De olho

Por fabiosaraiva

rose-guglielminettiA Câmara de Vereadores de Campinas vota amanhã projeto de lei do vereador Zé Carlos (SDD) que obriga as unidades de saúde da prefeitura e os hospitais conveniados a publicarem na internet o nome do médico, a especialidade e o horário dos plantões. A intenção é dar munição para a população fiscalizar se esse profissional de saúde está cumprindo a sua carga horária, além de evitar que receba salário integral sem ter trabalhado. O próprio Legislativo já fez algumas incursões em unidades de saúde da prefeitura e constou que alguns médicos não cumpriam a jornada integral. O problema é tão real que o Ministério Público Federal determinou à Prefeitura de Campinas e de outras cidades que adotassem o relógio-ponto para controlar a entrada e saída dos médicos.
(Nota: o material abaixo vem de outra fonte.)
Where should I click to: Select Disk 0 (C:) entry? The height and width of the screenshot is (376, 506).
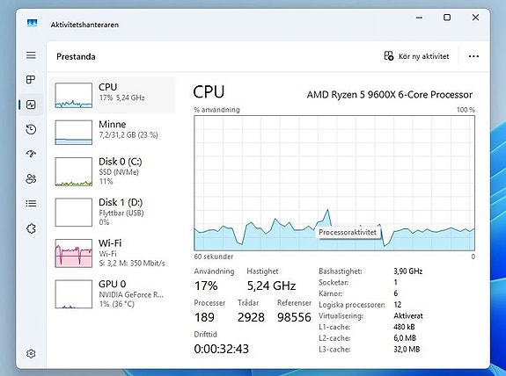tap(113, 171)
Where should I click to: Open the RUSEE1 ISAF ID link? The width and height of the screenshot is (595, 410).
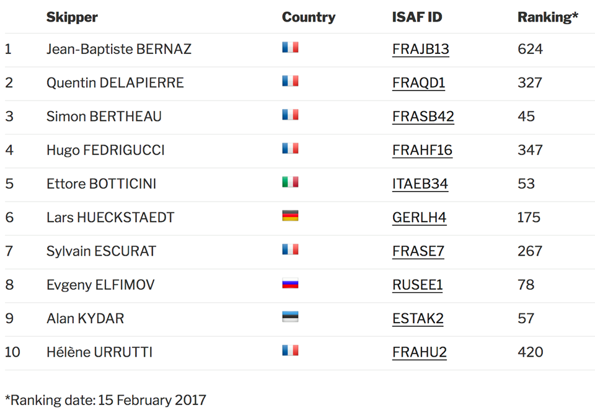tap(417, 285)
E o pedido se deu justamente por causa das reclamações de usuários. O projeto deverá gerar um debate polêmico. A assessoria de imprensa da prefeitura informou que o edital da empresa que irá colocar o relógio-pronto sairá em 45 dias. O controle começará pela pasta da Saúde.

 

Ligou, pagou

A Prefeitura de Campinas está fazendo um dossiê das contas dos celulares corporativos. Os secretários e servidores têm de justificar se todas as ligações são relativas ao serviço público. Caso contrário, estão sendo obrigados a devolver a grana aos cofres públicos. E tem gente já chiando. O custo da conta é de R$ 40 mil por mês, segundo Silvio Bernardin, secretário de Administração.